**TASK DESCRIPTION:** For the entries below, repeat exactly each line starting with the one that contains "[switch] (277, 1332)" and going on through the one that contains "Practice Development & Seminars (1331, 97)", and no others.

(EXTRACTED MATERIAL Opens)

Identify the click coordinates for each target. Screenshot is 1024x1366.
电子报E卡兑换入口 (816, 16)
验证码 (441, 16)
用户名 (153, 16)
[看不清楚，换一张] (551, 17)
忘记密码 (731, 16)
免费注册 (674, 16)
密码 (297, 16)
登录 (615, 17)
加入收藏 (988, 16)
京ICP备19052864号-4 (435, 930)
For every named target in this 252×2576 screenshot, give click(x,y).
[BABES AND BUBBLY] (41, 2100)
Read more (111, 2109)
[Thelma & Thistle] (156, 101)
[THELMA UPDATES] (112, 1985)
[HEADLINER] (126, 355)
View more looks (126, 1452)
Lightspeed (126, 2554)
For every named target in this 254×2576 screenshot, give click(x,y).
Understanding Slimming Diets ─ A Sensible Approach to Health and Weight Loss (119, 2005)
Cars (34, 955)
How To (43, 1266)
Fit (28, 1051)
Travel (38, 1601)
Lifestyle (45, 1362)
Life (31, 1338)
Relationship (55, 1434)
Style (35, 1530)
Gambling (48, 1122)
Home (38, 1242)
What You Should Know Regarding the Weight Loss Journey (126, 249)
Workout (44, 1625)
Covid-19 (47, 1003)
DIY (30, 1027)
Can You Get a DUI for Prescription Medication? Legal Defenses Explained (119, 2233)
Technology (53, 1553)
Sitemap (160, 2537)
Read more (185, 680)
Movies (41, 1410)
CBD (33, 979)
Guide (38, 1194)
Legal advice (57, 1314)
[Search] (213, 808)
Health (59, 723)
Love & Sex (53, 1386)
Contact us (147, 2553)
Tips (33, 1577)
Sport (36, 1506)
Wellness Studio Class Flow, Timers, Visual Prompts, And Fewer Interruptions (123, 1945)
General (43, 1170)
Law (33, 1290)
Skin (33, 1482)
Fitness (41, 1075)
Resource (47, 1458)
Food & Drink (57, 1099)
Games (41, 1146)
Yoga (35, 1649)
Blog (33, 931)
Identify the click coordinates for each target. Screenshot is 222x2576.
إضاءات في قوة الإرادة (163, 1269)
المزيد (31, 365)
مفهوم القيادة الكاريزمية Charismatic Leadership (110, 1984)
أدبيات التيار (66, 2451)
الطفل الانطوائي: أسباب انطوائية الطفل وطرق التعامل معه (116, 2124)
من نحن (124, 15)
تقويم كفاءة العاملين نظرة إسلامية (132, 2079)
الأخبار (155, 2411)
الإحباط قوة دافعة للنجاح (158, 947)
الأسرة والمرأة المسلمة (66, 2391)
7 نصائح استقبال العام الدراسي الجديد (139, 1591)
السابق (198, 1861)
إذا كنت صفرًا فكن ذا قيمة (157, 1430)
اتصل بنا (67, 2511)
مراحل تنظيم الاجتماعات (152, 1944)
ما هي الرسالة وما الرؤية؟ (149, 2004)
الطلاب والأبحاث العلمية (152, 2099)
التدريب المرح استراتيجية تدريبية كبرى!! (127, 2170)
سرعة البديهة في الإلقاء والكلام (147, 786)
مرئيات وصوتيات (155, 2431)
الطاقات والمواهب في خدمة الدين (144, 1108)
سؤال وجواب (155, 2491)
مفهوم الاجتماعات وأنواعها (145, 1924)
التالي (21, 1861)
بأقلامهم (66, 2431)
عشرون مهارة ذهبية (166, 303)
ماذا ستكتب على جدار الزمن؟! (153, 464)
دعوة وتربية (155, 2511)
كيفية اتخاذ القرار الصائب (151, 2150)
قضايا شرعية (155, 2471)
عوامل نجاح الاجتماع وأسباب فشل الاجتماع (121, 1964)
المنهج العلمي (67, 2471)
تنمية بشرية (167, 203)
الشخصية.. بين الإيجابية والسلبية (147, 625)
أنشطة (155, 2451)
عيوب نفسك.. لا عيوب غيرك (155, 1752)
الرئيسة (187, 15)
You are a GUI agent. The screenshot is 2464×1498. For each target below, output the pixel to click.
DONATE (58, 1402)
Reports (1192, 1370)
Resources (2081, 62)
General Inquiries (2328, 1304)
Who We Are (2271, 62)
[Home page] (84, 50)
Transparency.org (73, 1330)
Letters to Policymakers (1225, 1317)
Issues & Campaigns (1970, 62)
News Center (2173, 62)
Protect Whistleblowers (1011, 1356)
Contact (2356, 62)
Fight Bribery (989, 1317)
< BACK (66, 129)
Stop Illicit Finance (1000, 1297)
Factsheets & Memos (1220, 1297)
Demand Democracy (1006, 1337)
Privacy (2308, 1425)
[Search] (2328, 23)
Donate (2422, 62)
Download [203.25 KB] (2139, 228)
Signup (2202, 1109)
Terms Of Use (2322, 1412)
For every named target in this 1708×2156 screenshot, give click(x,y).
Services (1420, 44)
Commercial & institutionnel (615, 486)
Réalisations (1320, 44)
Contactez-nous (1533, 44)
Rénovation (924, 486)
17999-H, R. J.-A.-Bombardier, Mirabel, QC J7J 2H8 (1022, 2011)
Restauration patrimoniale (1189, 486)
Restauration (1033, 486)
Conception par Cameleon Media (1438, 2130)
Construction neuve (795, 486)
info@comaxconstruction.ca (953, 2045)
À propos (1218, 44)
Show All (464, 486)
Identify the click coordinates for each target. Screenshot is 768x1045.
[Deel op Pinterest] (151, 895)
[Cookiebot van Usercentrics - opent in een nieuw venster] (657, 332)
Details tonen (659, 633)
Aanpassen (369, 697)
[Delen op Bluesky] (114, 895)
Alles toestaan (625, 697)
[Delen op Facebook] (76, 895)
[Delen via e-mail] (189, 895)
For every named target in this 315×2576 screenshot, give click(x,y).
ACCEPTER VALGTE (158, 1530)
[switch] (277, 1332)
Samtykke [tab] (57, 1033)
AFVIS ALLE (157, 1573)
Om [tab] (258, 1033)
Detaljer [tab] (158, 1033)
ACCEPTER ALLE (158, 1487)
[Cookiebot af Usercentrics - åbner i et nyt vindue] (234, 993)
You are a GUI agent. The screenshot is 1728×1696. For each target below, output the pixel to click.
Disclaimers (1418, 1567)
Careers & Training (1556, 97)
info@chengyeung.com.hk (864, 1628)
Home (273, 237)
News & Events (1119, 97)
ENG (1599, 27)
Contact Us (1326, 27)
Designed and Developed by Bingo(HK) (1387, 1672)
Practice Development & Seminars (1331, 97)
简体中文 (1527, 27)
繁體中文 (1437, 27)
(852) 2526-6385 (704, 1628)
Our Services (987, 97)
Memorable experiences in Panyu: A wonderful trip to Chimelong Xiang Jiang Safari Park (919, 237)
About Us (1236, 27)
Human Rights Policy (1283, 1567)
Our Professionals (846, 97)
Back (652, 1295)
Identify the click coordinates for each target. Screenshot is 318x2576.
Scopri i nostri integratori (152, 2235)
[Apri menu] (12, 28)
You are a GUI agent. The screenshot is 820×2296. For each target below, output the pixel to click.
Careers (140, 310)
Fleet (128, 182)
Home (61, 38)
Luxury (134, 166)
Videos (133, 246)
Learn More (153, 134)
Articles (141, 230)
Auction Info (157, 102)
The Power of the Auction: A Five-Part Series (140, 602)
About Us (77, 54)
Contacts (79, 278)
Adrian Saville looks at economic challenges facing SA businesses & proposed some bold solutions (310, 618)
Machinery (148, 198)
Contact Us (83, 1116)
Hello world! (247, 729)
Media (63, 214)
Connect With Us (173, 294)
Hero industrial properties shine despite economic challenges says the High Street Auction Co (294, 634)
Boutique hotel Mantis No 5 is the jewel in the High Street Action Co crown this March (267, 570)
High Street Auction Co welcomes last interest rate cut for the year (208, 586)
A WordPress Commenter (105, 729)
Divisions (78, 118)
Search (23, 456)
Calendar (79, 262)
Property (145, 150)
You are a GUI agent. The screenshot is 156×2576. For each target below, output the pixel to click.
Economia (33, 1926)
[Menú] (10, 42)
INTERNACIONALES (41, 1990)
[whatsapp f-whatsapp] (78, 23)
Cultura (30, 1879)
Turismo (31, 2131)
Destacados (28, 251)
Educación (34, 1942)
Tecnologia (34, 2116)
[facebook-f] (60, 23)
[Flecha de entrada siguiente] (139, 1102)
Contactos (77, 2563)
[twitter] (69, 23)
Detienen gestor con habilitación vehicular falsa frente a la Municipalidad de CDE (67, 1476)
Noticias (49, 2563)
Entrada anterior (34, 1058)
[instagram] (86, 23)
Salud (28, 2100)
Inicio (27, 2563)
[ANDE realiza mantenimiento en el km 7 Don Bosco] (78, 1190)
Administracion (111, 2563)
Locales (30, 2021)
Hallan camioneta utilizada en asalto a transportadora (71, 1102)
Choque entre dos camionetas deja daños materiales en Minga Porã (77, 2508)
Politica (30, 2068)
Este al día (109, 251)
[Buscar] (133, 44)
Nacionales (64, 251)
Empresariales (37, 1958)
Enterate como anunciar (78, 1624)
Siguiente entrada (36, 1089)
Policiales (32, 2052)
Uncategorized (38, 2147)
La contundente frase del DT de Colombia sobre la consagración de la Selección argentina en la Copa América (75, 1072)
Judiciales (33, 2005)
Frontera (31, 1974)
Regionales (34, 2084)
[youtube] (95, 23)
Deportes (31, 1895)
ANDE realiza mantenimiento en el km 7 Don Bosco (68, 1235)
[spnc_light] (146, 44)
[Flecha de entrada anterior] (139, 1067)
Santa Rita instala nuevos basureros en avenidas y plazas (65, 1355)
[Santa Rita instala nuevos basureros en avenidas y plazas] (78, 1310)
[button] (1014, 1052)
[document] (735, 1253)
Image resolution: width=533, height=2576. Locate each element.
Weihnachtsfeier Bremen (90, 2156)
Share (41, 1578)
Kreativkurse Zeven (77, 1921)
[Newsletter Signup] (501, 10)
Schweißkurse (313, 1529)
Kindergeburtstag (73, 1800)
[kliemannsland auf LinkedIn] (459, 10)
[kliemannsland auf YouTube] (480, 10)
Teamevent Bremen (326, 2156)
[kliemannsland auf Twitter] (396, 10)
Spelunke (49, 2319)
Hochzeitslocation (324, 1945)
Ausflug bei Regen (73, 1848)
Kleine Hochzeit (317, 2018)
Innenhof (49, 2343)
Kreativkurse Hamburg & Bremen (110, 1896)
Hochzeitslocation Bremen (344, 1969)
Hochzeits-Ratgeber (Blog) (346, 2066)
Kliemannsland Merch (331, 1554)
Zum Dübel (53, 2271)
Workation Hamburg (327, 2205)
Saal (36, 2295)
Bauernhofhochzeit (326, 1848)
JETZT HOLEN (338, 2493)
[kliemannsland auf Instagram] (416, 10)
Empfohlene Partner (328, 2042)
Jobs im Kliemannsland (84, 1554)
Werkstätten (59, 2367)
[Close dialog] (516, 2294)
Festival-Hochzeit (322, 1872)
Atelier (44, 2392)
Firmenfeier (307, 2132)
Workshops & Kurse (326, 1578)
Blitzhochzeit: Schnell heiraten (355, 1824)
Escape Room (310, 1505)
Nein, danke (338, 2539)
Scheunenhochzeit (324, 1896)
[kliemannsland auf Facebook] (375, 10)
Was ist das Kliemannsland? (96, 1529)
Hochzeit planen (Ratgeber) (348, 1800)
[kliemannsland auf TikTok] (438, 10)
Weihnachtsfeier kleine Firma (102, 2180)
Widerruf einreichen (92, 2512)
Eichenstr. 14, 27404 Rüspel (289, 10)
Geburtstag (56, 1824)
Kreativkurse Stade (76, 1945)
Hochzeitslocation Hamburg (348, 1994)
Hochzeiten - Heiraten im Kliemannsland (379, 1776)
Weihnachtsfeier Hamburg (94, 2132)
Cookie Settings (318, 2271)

(EXTRACTED MATERIAL Closes)

**ANSWER SPACE:**
[switch] (277, 1332)
Samtykke [tab] (57, 1033)
AFVIS ALLE (157, 1573)
Om [tab] (258, 1033)
Detaljer [tab] (158, 1033)
ACCEPTER ALLE (158, 1487)
[Cookiebot af Usercentrics - åbner i et nyt vindue] (234, 993)
You are a GUI agent. The screenshot is 1728×1696. For each target below, output the pixel to click.
Disclaimers (1418, 1567)
Careers & Training (1556, 97)
info@chengyeung.com.hk (864, 1628)
Home (273, 237)
News & Events (1119, 97)
ENG (1599, 27)
Contact Us (1326, 27)
Designed and Developed by Bingo(HK) (1387, 1672)
Practice Development & Seminars (1331, 97)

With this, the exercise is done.